Astrid Rondero – Entretien
Les critiques et les prix décernés dans les festivals – notamment le prestigieux Sundance – l’attestent : nous avons affaire aux nouvelles « jefas » du cinéma mexicain. Astrid Rondero et Fernanda Valadez, deux noms à retenir, sont prêtes à succéder à Alfonso Cuarón, Guillermo del Toro et Alejandro Iñárritu. En tout cas, elles complètent l’univers de ces cinéastes réclamés par Hollywood et multi-oscarisés.
Sujo, très jeune enfant, se retrouve orphelin. Sa mère est décédée et son père, tueur à gages (sicaire) pour le crime organisé, vient d’être assassiné. En 4 chapitres, nous grandissons avec le jeune garçon.
Il est rare et convaincant d’aborder la gangrène que sont les cartels au Mexique sans nous imposer de scènes de violence, de tortures. La cruauté est hors-champ et convoquée de temps à autre par un coup de feu ou des cris de souffrance. Nous l’avions souligné chez d’autres jeunes réalisateurs (Sandhya Suri pour Santosh, Thien an Pham pour L’arbre aux papillons d’or, ou encore Iris Kaltenbäck pour le ravissement), le son est un personnage fondamental du casting. La musique, ici, est seulement diégétique. Tendons l’oreille pour saisir la campagne désolée et aride, la nuit aux mille étoiles, la magie du monde vivant, la tentaculaire ville de Mexico.

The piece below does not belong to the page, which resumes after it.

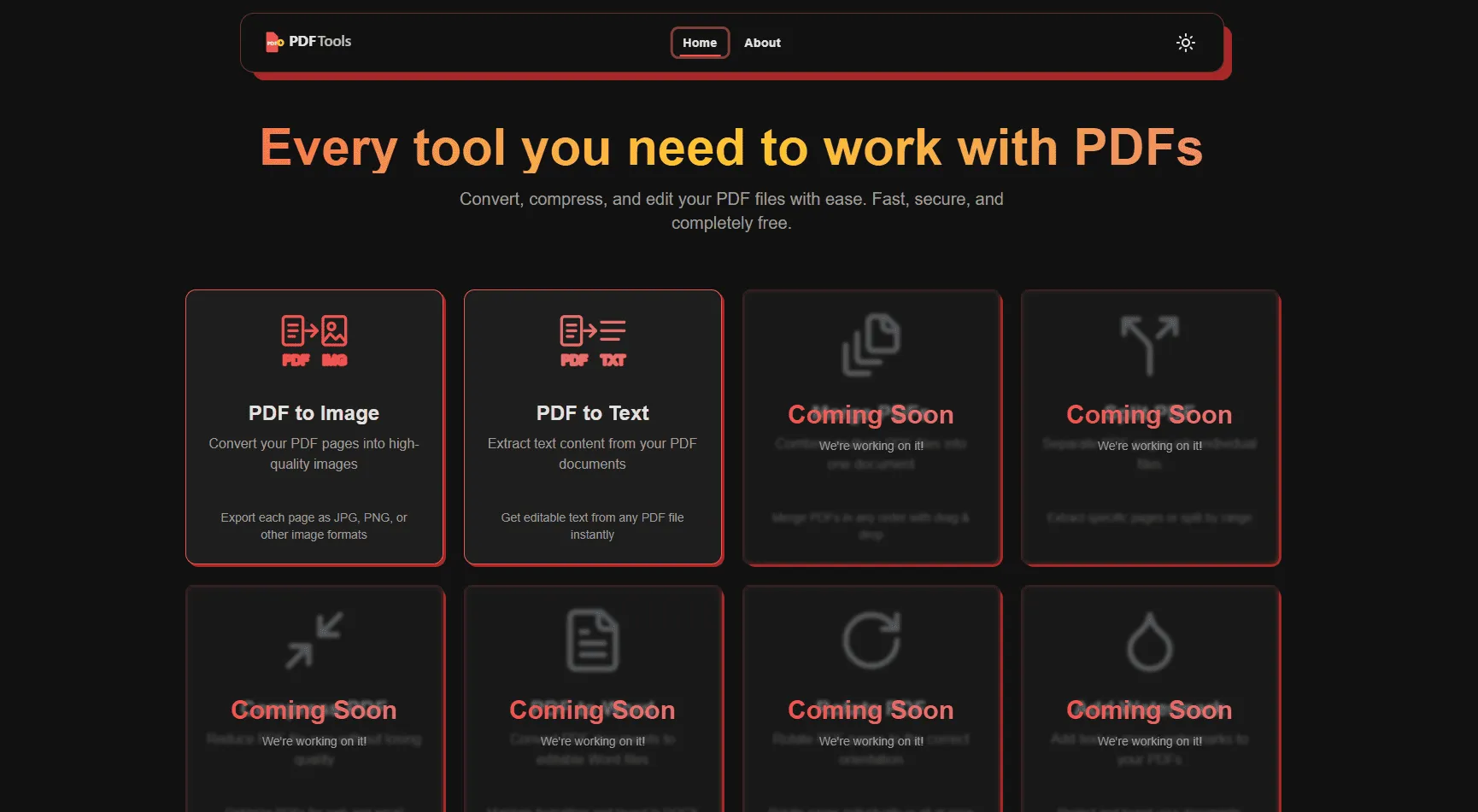The width and height of the screenshot is (1478, 812).
Task: Click the Split PDF Coming Soon card
Action: (x=1149, y=427)
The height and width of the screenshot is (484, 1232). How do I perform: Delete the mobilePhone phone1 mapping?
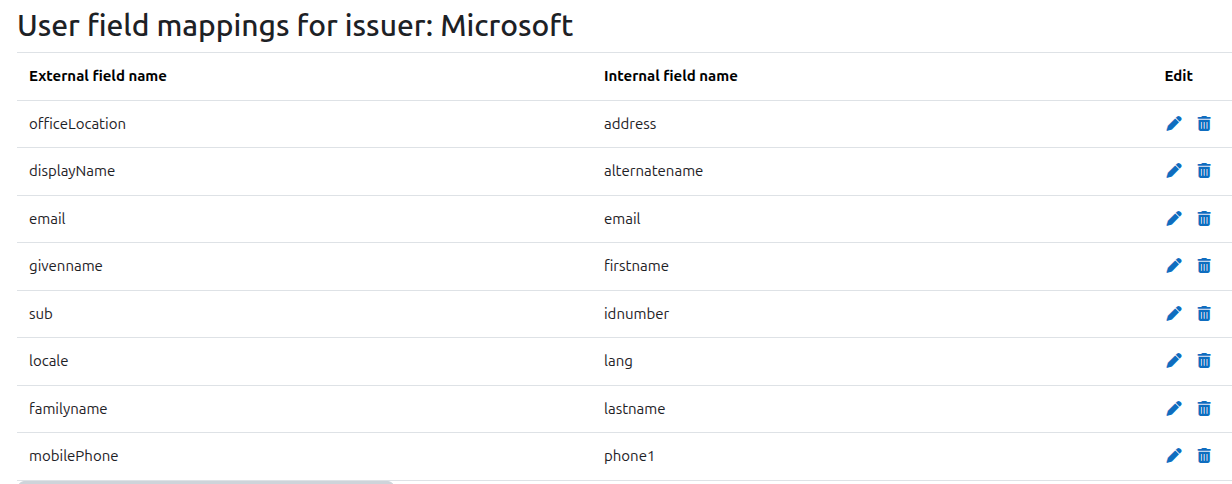pos(1204,456)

L’univers de Sujo, au prénom énigmatique, est à la fois brut, sauvage, naturel et mystique grâce à celles qui le prennent en charge, la sœur de sa mère et son amante.
La tierra caliente (la terre chaude voire ardente), la tante Nemesia, au nom de déesse de la vengeance, « bruja » (sorcière) isolée du village, les légendes transmises oralement et qui existaient bien avant les hommes sur terre, une araignée dans sa toile à la lumière de l’aube, une voiture – signe de réussite, d’argent et de compromissions – abandonnée et envahie par les broussailles, une terre aride malgré le sang versé par le crime organisé, les hommes désœuvrés et embarqués dans le crime, les femmes et les enfants en dommages collatéraux, tous et toutes victimes.

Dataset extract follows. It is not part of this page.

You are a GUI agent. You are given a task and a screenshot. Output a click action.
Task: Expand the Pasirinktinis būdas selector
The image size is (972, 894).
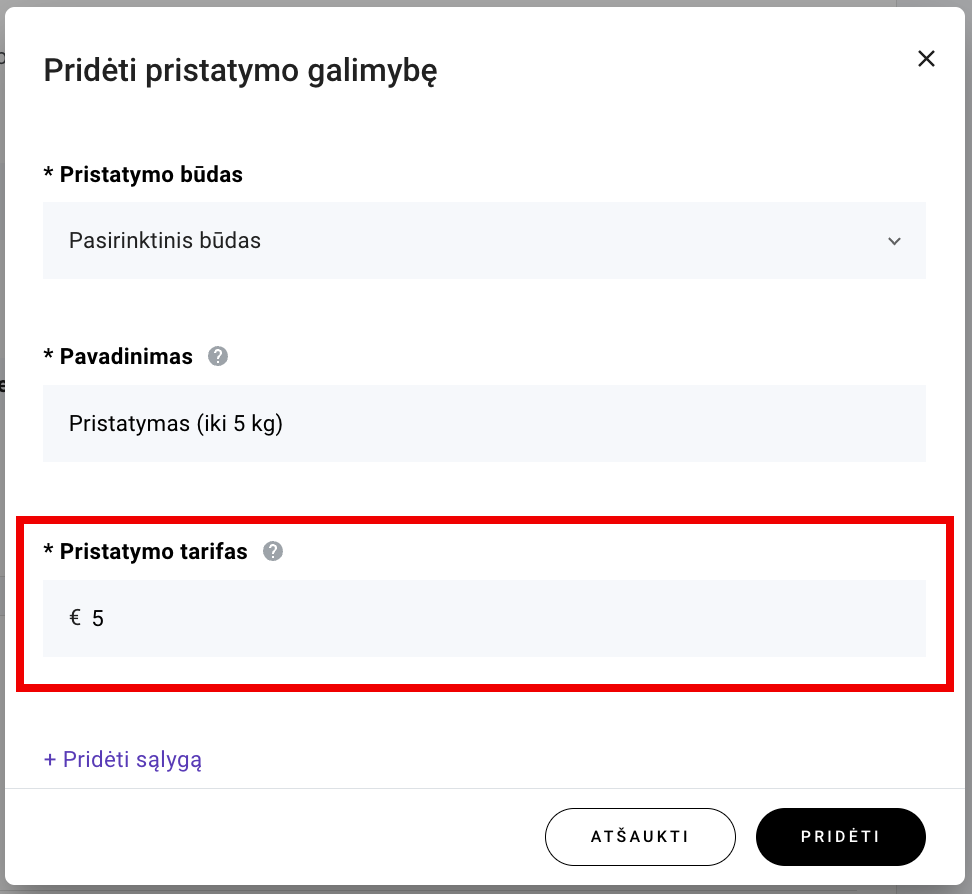click(x=484, y=240)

De cette tierra caliente, nous ne voyons pas grand-chose, les scènes sont à hauteur d’enfants ou elles sont nocturnes. Si la terre est végétalisée, elle est sèche, stérile, favorable au piège tendu par les cartels. La photographie est léchée, peut-être un peu « poseuse ».
Sujo est sauvé par les femmes qui l’entourent et l’accompagnent dans son apprentissage. L’école lui est inaccessible mais il apprend auprès de sa tante et de l’amante de celle-ci. Plus tard, il provoquera la rencontre avec la professeure d’université. Indirectement, Aurelio, le commanditaire de l’assassinat du père de l’enfant lui sauve la peau en lui interdisant de mettre les pieds au village. Ses demi-frères, eux, n’ont pas cette chance et sont les proies faciles des cartels.

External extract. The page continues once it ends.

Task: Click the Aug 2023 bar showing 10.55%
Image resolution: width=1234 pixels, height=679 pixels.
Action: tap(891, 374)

On pourra peut-être reprocher aux deux cinéastes parfois un scénario didactique – la scène du cours à l’université sur le conflit déterminisme et libre-arbitre – et un univers symbolique un peu appuyé.
Emilia Pérez
Après une très courte ouverture du film sur trois mariachis, le décor est planté : l’aventure sera mexicaine. Le cliché bien expédié était obligatoire tant le film aurait pu se passer en Albanie ou en Tchétchénie. La ressemblance entre Ramzan Kadyrov et Karla Sofía Gascón, ridiculement grimée en homme, est confondante.
Alors que l’on sent beaucoup d’écriture sur ce film, l’intrigue tient en quelques lignes. Une mention spéciale – ironie – pour l’idée de convertir l’un des pires bouchers en « señorita de charité ».
Nous étions prévenus, presque toutes les scènes ont été tournées en studios, en banlieue parisienne. Le choc est néanmoins rude. Après une vision sociale et politique de la violence masculine des réalisatrices, et son tournage en partie en extérieur, nous voici confrontés à un fantasme raté de la culture mexicaine et de ses narco-trafiquants. L’ambiance est enfermée, couverte, sombre. La première scène censée représenter les rues de Mexico, la nuit, avec son lot de guérites de tacos et autres gourmandises nous transporte dans l’atmosphère de Blade runner.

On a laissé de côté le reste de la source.